===== EXCERPT TO READ =====

# Jotul 600 DV



## kvangord (Oct 19, 2010)

I need help! 
My Jotul 600 DV won’t stay lit, it will randomly go out and other times it will work just fine. The stove seems to have a mind of its own, the flame will float off the burner and the stove will go out. The only thing is, when the glass front is removed it will light fine and as soon as the glass is replaced the flame will float out. I understand that this could be a problem with the vent but have no clue what to do. This is the 7th year we have had the stove but it seems to get worse and more temperamental each year. The thing is I have no problems lighting the pilot.  ANY SUGGESTIONS..


----------



## jotulguy (Oct 20, 2010)

How is it vented? it sounds like it is starving for air. Your vent maybe be blocked.


----------



## kvangord (Oct 20, 2010)

6 inch horizontal off the back of the stove, 90 degrees up, 24 inch straight, 90 into existing masonry chimney. I've checked to make sure there is no blockage because thats what the company tech department suggested a few years ago.


----------



## jotulguy (Oct 20, 2010)

Do you have any pics by chance? This seems like a unique install. Any time i hear stove burns with glass off and not with glass on the first thing that comes to mind is lack of combustion air. Have you ever changed any of the air settings?


----------



## DAKSY (Oct 20, 2010)

Sure sounds like it's starving for O2. 
I'd say you've either got a blockage, or one of your connections 
has come apart, allowing exhaust to re-enter thru the intake.
Did you check to see if the chimney liner is still connected?
Is there a bird's nest or a beehive in the chimney restricting the incoming air?


----------



## kvangord (Oct 20, 2010)

This is, you could say, a unique install. It is connected to an existing chimney hookup. Im not sure what you mean by air settings? Air Shutter? I messed with the air shutter and I have also restrictor plates. Nothing has seemed to work. I know that it is trying to oxygen but no clue where the problem could be. I have taken everything apart and checked all the connections. Everything appears to be fine. I have also checked the chimney and there doesn’t seem to be anything restricting the flow of air. There seems to be a problem with starting when we turn on the rocker switch too, sometimes the crazy thing wont start. I've talked with Jotul tech line and they told me that I have a blockage but its apparent that there is nothing blocking the flow. I've tried attaching a picture but it is too big...if you are interested I could send it through a personal email to you...


----------



## DAKSY (Oct 20, 2010)

kvangord said:
			
		

> This is, you could say, a unique install. It is connected to an existing chimney hookup. Im not sure what you mean by air settings? Air Shutter?
> 
> *There are adjustments  air flow based on the height of your chimney. Check the manual*
> 
> ...


----------



## DAKSY (Oct 23, 2010)

This has a vertical termination, right?
I assume you are connected directly to a liner in the chimney.
If so, that is essentially another 90 degree elbow.
Your install manual tells you that a MAXIMUM of TWO 90 
degree elbows are allowed in a vertical termination.
You need to turn the flue collar to a vertical position & vent off the top. 
You will then have ONLY two 90s in the system.
That install should work extremely well for you...


----------



## kvangord (Oct 23, 2010)

Thanks very much for the input. It looks like I am going to have to take some of these ideas and mess around with the chimney a  bit. I really appreciate the ideas-


----------

=====

[DESCRIPTION OF THE TASK]
Copy out the stove thread word for word, everything from "Your install manual" down to "in the system.". The lines after this point come from a different source than the stove thread.

===== SOURCE DATA =====

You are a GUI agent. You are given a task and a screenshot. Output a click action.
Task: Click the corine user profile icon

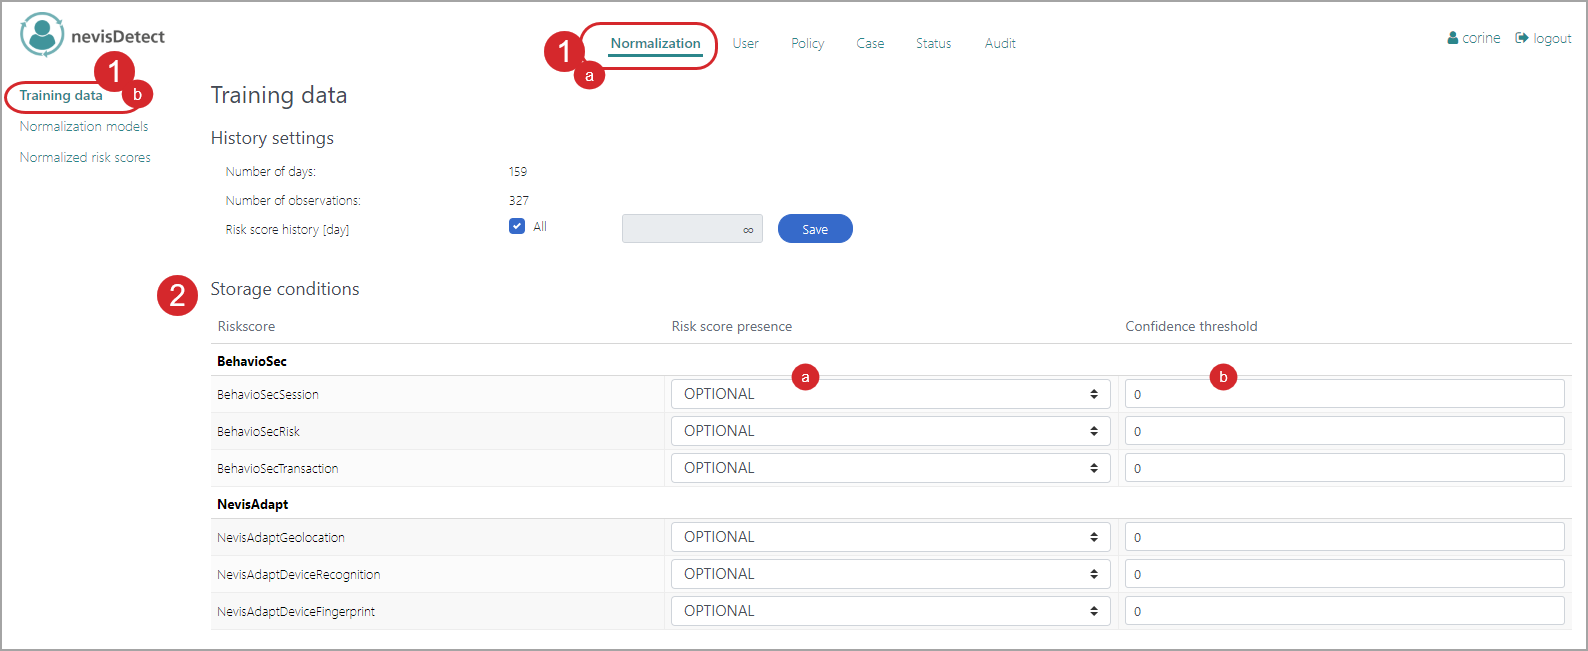click(x=1452, y=38)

=====

[SOLUTION TO THIS TASK]
Your install manual tells you that a MAXIMUM of TWO 90 
degree elbows are allowed in a vertical termination.
You need to turn the flue collar to a vertical position & vent off the top. 
You will then have ONLY two 90s in the system.